Brief: Report only how many lines of the material below contain the string "pixels".

Stored material
## BEGIN

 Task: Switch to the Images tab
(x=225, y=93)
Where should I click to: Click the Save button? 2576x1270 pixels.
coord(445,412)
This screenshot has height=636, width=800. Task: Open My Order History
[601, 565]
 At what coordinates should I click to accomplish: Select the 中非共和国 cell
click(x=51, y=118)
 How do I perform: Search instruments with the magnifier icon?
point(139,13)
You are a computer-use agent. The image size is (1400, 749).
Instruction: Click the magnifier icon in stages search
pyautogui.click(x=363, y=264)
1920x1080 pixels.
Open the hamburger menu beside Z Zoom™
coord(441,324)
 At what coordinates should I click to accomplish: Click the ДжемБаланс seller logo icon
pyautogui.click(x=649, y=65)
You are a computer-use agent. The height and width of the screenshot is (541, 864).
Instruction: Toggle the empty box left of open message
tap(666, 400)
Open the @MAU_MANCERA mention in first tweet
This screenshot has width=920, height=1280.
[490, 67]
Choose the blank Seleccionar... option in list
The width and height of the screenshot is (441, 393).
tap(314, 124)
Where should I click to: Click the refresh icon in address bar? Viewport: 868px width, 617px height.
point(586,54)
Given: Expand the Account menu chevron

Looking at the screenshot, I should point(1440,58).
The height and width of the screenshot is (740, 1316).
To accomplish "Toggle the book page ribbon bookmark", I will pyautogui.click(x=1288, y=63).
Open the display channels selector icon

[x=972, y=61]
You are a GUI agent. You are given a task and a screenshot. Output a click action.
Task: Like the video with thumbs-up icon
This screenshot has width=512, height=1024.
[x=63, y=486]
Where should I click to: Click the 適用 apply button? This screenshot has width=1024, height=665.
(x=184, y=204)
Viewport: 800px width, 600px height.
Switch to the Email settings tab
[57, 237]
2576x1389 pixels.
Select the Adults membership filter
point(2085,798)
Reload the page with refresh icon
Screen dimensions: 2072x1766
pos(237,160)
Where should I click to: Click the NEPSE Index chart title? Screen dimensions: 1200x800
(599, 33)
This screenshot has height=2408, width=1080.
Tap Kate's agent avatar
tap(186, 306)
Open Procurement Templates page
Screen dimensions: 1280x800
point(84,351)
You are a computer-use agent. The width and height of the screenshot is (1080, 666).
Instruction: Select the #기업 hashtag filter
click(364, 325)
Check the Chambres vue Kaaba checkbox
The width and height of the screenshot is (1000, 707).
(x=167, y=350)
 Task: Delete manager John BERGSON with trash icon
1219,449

## END

Answer to the problem: 3